Frank, however, did not timely challenge the judgment. "Once a property settlement agreement has been incorporated into a judgment of dissolution, the agreement merges into and becomes superseded by the decree, and the value attaching to the document itself is only historical." (In re Marriage of Umphrey (1990) 218 Cal.App.3d 647, 656, italics added.) "Marital settlement agreements merged into . . . judgments become part of a judgment and enforceable by contempt." (In re Marriage of Jones (1987) 195 Cal.App.3d 1097, 1104.) " 'Merger . . . replaces the obligations of the contract with those of the decree [and] the merger itself has extinguished the contract's obligations.' " (Ibid.)
"[A] judgment purportedly entered upon a stipulation when no stipulation authorizing such exists, or the provisions of which go beyond the terms of the stipulation upon which it purportedly is based, may be set aside . . . , because in reality it is not a stipulated judgment." (Harris v. Spinali Auto Sales, Inc. (1962) 202 Cal.App.2d 215, 217-218.) As in civil actions generally, a family law litigant may challenge a judgment incorporating a settlement agreement under section 473 on the ground of mistake, inadvertence, surprise, or excusable neglect. (§ 473, subd. (b); Hogoboom & King, Cal. Practice Guide: Family Law (The Rutter Group 2011) ¶ 9:446, p. 9-98.13.) A motion for such relief must be made within a reasonable time, not to exceed six months from the date of entry of judgment. (§ 473, subd. (b).)
After the time limitation of section 473 has expired, "relief from a family law support or property division judgment is available only on the grounds and within the time limits specified in [Family Code section] 2122." (Hogoboom & King, supra, ¶ 9:446, p. 9-98.13.) Among the grounds for relief are "mistake, either mutual or unilateral, whether mistake of law or mistake of fact" (Fam. Code, § 2122, subd. (e)), and actual fraud (Fam. Code, § 2122, subd. (a)). Both grounds are subject to a one-year limitations period. (Fam. Code, § 2122, subds. (e), & (a).)
The family court correctly rejected Frank's reliance on section 664.6 at the OSC proceedings. He was notified of entry of the November 2003 judgment. He could have then challenged the judgment for noncompliance with section 664.6 (see, e.g., Critzer v. Enos (2010) 187 Cal.App.4th 1242, 1257-1260 (Critzer); Harris v. Rudin, Richman & Appel (1999) 74 Cal.App.4th 299, 304-306; Williams v. Saunders (1997) 55 Cal.App.4th 1158, 1163; Johnson v. Department of Corrections (1995) 38 Cal.App.4th 1700, 1705-1708), but he opted not to do so. "After entry of a judgment incorporating a marital settlement agreement, any ground for avoiding the agreement must be pursued by statutory remedies to set aside the judgment, coupled with a motion to vacate the 'tainted' portions of the underlying agreement." (Hogoboom & King, supra, ¶ 9:446, p. 9-98.13, italics added; In re Marriage of Stevenot (1984) 154 Cal.App.3d 1051, 1070-1072.) Frank presumably had no quarrel with the judgment, as his declaration indicates he actually opened and funded college accounts for his sons, although he later withdrew the funds.

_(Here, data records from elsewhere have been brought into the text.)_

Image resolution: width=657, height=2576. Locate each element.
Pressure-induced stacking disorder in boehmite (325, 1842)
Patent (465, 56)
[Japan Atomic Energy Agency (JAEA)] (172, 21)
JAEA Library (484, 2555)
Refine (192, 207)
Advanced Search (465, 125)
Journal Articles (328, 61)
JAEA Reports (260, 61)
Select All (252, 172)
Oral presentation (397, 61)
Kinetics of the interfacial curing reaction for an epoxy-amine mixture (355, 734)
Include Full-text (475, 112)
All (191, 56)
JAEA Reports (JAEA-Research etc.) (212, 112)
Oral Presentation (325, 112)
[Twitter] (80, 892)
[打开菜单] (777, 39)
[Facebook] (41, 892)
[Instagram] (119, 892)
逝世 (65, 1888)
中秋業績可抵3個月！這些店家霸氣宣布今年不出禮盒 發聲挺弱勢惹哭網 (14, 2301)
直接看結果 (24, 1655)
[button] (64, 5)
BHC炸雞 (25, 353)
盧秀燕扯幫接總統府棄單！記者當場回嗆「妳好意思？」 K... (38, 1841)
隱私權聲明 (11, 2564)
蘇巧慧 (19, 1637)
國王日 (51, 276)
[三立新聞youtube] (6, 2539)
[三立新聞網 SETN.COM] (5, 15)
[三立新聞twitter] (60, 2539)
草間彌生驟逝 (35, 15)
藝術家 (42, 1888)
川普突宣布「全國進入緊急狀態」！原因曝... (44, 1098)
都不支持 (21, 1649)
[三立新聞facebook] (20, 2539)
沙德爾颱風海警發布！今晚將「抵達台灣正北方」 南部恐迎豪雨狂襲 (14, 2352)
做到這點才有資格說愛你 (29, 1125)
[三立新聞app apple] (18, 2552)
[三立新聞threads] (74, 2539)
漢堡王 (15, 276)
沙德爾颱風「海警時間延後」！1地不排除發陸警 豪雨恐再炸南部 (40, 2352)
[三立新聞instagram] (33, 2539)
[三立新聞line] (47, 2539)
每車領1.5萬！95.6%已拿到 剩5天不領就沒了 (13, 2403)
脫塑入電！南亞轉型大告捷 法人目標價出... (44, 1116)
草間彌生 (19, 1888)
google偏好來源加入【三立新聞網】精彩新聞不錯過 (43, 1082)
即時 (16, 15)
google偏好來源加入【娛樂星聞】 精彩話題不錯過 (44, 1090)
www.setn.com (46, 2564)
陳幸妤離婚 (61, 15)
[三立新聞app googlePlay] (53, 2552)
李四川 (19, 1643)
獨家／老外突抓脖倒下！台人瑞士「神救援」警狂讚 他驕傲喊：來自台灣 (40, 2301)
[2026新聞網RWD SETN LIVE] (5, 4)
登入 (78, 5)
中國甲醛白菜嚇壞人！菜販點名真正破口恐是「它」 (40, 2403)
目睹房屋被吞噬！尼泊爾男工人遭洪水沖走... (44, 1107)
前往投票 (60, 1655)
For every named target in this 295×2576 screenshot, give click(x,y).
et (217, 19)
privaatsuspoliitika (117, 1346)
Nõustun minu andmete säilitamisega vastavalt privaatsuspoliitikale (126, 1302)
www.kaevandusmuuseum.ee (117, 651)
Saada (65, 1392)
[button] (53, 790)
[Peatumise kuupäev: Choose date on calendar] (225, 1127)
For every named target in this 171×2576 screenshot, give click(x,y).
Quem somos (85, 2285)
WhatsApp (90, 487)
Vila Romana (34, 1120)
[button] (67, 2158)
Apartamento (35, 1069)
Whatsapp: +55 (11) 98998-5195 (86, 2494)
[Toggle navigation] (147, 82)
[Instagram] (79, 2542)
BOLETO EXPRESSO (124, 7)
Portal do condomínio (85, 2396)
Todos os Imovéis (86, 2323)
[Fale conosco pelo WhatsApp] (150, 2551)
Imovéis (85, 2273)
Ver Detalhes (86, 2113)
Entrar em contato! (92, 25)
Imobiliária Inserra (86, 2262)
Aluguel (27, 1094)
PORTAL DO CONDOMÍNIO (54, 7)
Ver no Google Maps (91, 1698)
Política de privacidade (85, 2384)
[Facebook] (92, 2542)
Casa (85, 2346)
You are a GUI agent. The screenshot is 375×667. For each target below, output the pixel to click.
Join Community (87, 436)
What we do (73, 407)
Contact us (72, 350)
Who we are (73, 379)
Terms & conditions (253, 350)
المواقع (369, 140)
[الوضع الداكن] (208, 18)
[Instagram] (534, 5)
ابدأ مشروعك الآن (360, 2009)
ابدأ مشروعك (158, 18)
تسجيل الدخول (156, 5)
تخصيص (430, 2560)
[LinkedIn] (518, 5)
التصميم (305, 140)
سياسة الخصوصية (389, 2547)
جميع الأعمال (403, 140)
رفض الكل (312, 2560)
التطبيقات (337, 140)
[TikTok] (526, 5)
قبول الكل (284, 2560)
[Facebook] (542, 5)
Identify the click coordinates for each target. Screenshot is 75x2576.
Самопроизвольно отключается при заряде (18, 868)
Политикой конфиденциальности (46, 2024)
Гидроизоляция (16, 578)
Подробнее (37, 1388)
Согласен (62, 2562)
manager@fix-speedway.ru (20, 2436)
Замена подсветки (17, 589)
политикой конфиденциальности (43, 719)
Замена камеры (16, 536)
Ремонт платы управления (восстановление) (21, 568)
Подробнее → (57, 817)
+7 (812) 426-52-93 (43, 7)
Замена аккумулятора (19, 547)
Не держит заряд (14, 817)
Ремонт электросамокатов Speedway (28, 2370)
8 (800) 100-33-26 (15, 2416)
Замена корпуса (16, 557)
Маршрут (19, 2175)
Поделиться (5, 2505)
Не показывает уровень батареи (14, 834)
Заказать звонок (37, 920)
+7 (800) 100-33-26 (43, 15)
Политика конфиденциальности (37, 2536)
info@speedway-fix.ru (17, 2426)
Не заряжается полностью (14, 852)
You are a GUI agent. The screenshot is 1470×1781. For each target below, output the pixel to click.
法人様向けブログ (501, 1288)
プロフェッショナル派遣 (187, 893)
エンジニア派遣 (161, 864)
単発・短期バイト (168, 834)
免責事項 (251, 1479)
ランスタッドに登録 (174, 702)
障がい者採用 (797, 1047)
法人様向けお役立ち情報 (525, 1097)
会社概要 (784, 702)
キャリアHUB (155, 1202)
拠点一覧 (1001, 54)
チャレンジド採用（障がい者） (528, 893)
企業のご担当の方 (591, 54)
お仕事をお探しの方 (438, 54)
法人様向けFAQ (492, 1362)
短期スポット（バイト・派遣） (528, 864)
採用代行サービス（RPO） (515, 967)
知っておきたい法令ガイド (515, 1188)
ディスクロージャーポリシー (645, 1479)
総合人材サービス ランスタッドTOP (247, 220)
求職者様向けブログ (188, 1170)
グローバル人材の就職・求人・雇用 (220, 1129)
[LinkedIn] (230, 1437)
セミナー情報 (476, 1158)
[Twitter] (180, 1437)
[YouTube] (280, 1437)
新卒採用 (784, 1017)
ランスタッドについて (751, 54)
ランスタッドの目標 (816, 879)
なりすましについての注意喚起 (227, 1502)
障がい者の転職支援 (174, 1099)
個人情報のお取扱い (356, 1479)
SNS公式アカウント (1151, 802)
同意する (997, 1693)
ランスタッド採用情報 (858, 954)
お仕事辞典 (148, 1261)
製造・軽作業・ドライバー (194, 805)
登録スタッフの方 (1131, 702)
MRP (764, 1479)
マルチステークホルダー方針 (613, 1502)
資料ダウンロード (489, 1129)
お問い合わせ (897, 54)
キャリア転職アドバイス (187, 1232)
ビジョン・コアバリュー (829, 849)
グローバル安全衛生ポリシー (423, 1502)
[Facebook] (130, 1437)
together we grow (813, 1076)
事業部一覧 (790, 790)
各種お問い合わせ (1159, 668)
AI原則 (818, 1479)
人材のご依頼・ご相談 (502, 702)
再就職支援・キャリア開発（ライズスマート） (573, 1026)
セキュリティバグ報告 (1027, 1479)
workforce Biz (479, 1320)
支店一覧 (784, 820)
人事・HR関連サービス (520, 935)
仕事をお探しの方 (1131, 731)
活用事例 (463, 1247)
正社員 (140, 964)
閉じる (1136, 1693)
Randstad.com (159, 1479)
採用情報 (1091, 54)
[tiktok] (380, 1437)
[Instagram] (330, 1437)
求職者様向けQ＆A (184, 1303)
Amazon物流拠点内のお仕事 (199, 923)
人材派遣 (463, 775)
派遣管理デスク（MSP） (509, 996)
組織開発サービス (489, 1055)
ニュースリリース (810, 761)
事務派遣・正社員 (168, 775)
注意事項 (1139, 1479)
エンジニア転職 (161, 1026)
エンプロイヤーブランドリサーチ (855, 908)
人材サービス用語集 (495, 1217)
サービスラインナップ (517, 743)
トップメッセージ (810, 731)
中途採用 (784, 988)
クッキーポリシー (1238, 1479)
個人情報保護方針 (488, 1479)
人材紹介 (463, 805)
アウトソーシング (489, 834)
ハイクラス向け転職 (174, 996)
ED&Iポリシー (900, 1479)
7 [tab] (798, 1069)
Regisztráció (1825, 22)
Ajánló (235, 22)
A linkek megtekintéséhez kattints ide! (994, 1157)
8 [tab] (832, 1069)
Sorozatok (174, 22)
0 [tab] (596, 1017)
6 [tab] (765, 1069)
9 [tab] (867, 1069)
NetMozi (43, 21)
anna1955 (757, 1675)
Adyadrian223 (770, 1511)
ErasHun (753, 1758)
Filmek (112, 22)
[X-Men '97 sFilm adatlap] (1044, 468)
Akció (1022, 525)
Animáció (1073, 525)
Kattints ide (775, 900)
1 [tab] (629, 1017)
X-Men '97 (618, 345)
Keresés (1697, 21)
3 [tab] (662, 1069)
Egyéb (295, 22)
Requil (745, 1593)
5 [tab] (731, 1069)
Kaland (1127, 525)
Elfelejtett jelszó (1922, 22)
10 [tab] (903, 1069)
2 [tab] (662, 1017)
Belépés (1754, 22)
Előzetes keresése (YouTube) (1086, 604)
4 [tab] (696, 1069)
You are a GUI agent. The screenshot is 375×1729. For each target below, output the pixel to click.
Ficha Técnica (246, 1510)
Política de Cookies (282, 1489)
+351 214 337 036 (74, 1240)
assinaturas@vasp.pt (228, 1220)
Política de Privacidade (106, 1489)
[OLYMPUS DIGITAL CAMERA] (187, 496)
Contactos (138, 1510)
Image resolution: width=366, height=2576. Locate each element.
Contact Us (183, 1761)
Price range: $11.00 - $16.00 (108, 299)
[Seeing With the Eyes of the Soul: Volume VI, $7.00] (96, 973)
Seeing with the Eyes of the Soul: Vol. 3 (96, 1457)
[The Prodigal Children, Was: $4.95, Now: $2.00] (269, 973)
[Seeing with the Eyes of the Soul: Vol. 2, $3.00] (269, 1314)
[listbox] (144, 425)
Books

Mary's respondent's brief asserts the "original educational trust accounts were created and funded as stipulated in 2003."
Frank's reliance on Critzer, supra, 187 Cal.App.4th 1242, is misplaced. In Critzer, the Critzers, owners of a townhome, had a dispute with their neighbor, Enos, over a window he installed in his townhome. The Critzers ultimately sued Enos, his successor in interest, and the homeowners association. After the case was assigned out to trial, a settlement was purportedly reached and its terms were read into the record. Three of the five parties consented in court to the settlement. Months later, when the parties reached an impasse on the terms of a written agreement, the homeowners association brought a motion to enforce the settlement under section 664.6. The trial court granted the motion, and the Critzers appealed. The appellate court reversed, concluding the trial court lacked authority under the summary procedure of section 664.6 to enforce any settlement, since there was neither an oral settlement all parties agreed upon, nor a written settlement agreement signed by all parties. (Critizers, at pp. 1246-1247.) Critzer is in a different procedural posture than the instant case. The Critzers challenged the enforcement judgment in a timely manner, unlike Frank, who raised section 664.6 for the first time more than seven years after judgment was entered.
Moreover, we are unpersuaded by Frank's assertion his inaction is immaterial because the November 2003 judgment is void on its face since it does not comply with section 664.6. A party may challenge a void judgment or order at any time. A judgment is void when the issuing court lacked fundamental jurisdiction. "Lack of jurisdiction in its most fundamental or strict sense means an entire absence of . . . authority over the subject matter or the parties." (Abelleira v. District Court of Appeal (1941) 17 Cal.2d 280, 288 (Abelleira); County of San Diego v. Gorham (2010) 186 Cal.App.4th 1215, 1225; § 473, subd. (d).) A judgment is void on its face "when the defects appear without going outside the record or judgment roll." (County of San Diego v. Gorham, supra, 186 Cal.App.4th at p. 1226.)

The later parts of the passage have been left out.